Options exist to generate three auxiliary geometry output files: gdf_pan.dat, gdf_pat.dat, and gdf_low.gdf. (Here gdf is the filename of the GDF input file. For a run with NBODY>1 the GDF filename for the first body is used.)

The files gdf_pan.dat and gdf_pat.dat contain the Cartesian coordinates of panels or patches in formats suitable for perspective plotting with programs such as Tecplot. This facilitates the use of perspective plots to illustrate and check the GDF inputs. Examples of these plots are included in Appendix A for each test run.

The file gdf_low.gdf is a low-oder GDF file, with the coordinates of new low-order panels which are derived from the input geometry. In all cases the coordinates are dimensional, and defined in the same units as specified in the input GDF file(s).

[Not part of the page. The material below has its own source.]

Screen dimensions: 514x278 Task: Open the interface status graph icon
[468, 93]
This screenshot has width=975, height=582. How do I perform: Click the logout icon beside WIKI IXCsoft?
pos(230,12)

The data in gdf_low.gdf has the same definitions and format as a conventional low-order GDF file (Section 6.1). The coordinates of the panel vertices are defined with respect to the body coordinate system, corresponding to the original GDF inputs. If NBODY>1 the file gdf_low.gdf represents the body identified as N = 1. If the original body panels are reflected by the program, the file gdf_LOW.GDF will include panels for the reflected body. (This will occur if NBODY>1, if walls are present, or if the body is not symmetric with respect to the global coordinate system.) If ILOWGDF=1 and the body is reflected by the program, gdf_low.gdf contains the original body panels (without subdivision) plus their images about the reflected planes of symmetry.

The data in gdf_pan.dat and gdf_pat.dat are defined with respect to the global coordinate system. In a WAMIT run with NBODY>1 the data for all of the bodies are included. The figures in Sections A.5 and A.13 illustrate this feature.

The configuration parameters IPLTNORMAL and PLTDELTA can be used to show the normal vectors on panels or patches. This may be useful to avoid errors in the direction of the normal vector, which must be directed into the interior of the body. If IPLTNORMAL=0 (default) there is no extra data to show normals. If IPLTNORMAL=1 the panels/patches are projected into the interior (or exterior if the normal is wrong). The projected patches are only shown over an interior portion of the body patch. The offset of the projected panels or patches is equal to the value of the parameter PLTDELTA, with the default value 0.05. If IPLTNORMAL=2 the normal vectors are shown at the centers of the patches or panels, and can be displayed in Tecplot using the Vector option for the zone. Examples of perspective plots using IPLTNORMAL=1 and 2 are shown in Figure 5.1 and Figure 5.2.


PIC

Figure 5.1: Plots of the patch file gdf_pat.dat (left) and panel file gdf_pan.dat (right) from TEST11a, using IPLTNORMAL=1. The projected patches and panels are shown in red. Note that these are only visible on the interior side of the body, showing that the direction of the normal vector is correct.



PIC

Figure 5.2: Plots of the patch file gdf_pat.dat (left) and panel file gdf_pan.dat (right) from TEST11a, using IPLTNORMAL=2.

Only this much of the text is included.